Ross shook his head. Such was the paradox of Dumnos. Men begged for a wyrd, and in the next moment they feared eternal damnation by the One True God. On the Vengeance, he’d watched a crewman from Penzance pray to Aeolios for a good wind, then kiss the cross hanging from his neck.
“Still,” the baron went on, “she had no business spreading her legs without first being taken to church.”
“I didn’t know about the child, or I would have married her.”
“And I would have forbidden it. You’re duty bound to make a better alliance.” Lord Tintagos squinted. “Great gods, son. Did you love her?”
“I did not.”
“Well, then. At least there’s that.” The baron again filled their goblets. “It’s a terrible thing to know the great love of your life is gone forever.”
“Still, you should have married again,” Ross said. “One son hardly ensures the dynasty, as Henry has sadly proven. And you deserve companionship if not love.”
“When they told me your mother was dead, I went to Igdrasil and prayed to Brother Sun and Sister Moon to take me right then and there. If Elaine was in heaven, then that was the only place for me. I couldn’t face life—even the idea of life—without her. I wanted to throw myself off the cliffs. But then God would separate me from my Elaine through all eternity for my sin.”
Again the paradox. The baron believed simultaneously in the wrath of God and the love of Brother Sun and Sister Moon—and could speak of them both in the same breath. Ross envied his certainty.
“The gods do work in mysterious ways,” Tintagos continued. “They close off one path and show another. I resolved to live on, to be a good lord, and to serve my people. One day I would see her again. In the moment of my resolution, they brought you to me, a sweet and holy consolation. Elaine’s son. My son. Our joy. My delight. In that moment I knew what the gods want from us: Above all, do not despair. Though sorrow comes, look for good in the world.”
Tears filled the man’s eyes; Ross saw them through his own. The baron grunted and Ross cleared his throat. They both bit into more meat and washed it down with gulps of wine.
After some silence, Ross said, “Quinn is dangerous. I’ve seen other cruel and vindictive men, but this one takes pleasure in cruelty. He refused to pray over the infant’s body and enjoyed telling me as much.”

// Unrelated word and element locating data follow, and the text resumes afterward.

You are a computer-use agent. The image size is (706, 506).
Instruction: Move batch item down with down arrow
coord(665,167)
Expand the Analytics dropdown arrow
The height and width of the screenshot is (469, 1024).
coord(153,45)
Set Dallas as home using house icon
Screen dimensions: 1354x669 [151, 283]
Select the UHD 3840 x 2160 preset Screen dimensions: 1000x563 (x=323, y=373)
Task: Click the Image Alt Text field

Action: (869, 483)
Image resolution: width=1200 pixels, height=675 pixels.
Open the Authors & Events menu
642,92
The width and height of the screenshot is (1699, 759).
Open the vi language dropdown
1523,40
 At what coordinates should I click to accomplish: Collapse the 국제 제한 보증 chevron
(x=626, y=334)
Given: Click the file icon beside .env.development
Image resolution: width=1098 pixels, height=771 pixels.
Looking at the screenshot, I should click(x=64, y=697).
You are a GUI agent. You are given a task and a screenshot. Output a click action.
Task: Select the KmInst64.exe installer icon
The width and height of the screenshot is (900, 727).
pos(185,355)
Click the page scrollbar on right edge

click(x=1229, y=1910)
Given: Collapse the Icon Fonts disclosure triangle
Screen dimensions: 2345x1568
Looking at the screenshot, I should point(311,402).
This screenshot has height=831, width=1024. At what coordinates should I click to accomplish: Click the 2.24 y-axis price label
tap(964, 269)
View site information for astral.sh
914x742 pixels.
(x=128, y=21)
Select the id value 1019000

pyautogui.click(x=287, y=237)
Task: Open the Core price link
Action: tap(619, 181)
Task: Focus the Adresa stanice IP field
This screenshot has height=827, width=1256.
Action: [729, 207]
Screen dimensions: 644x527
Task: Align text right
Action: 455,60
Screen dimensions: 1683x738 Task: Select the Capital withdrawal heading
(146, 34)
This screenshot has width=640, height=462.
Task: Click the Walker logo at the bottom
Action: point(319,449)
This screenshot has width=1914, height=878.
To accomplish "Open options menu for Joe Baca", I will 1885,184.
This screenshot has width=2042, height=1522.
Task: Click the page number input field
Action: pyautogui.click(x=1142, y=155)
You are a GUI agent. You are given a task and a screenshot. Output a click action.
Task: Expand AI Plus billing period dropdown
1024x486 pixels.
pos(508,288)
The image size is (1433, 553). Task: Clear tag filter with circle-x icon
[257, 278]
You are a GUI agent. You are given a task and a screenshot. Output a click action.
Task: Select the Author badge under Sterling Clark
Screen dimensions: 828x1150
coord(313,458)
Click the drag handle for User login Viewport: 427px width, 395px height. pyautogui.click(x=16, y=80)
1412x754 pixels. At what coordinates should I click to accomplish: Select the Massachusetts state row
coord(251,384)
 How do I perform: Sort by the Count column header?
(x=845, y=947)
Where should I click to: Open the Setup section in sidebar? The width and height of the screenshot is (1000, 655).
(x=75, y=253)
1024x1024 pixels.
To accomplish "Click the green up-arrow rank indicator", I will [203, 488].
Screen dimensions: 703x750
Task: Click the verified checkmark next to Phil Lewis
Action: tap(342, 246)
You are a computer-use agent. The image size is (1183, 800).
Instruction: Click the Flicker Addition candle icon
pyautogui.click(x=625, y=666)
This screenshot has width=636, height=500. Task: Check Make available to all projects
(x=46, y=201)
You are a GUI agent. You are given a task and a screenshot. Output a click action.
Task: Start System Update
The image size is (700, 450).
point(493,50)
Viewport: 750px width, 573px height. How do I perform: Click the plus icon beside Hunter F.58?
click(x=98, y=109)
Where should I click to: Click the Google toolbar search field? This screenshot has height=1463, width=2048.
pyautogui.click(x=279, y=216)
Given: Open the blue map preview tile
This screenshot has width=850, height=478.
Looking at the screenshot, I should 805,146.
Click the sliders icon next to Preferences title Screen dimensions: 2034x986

“Aye, the sooner he leaves Tintagos, the better,” the baron said. “But let’s not dwell on the dead, not when my heart is so full of gratitude for your return. It will ease your mind to know Sir Yestin prevailed upon the wyrding woman to secretly bury the tiny body in sacred ground. Your little daughter is with Brother Sun and Sister Moon now.”
“It does, father. It does ease my mind.”
Little daughter.
Ross let out a sigh and tucked the loss away into a corner of his heart. He must get on with the business of living lest he be consumed by the fire burning in his head.
That fire had crept into his soul during the crusade, a low-burning flame of desolation and woe and hopelessness. It was a fire of infinite longing, and while it burned there was no room in his world for joy.
“Ha!” Lord Tintagos let out a sudden, boisterous laugh and rubbed his chin. “I have just the thing. I’ll order the Great Wyrding moved to the dining hall. Hang the tapestry right opposite the head table, in Quinn’s direct sight.”
“You wouldn’t.”
“Won’t he be amazed to hear the story of King Jowan’s wyrding woman, Frona? The greatest wyrder of all time, how she transformed our iron ore and made possible the Dumnos steel coveted by every cook, smithy, and warrior.”
As Ross laughed with his father, the thought of Dumnos steel again reminded him of being manipulated to give his sword to Henry. A sickening insight grabbed him and fed the fire in his head.
There was more to it than the mere gifting of a sword.
Sarumen was a brilliant tactician, always several steps ahead of the game. If civil war came to England, both sides would be evenly matched, with no advantage in the number of men or fortified castles.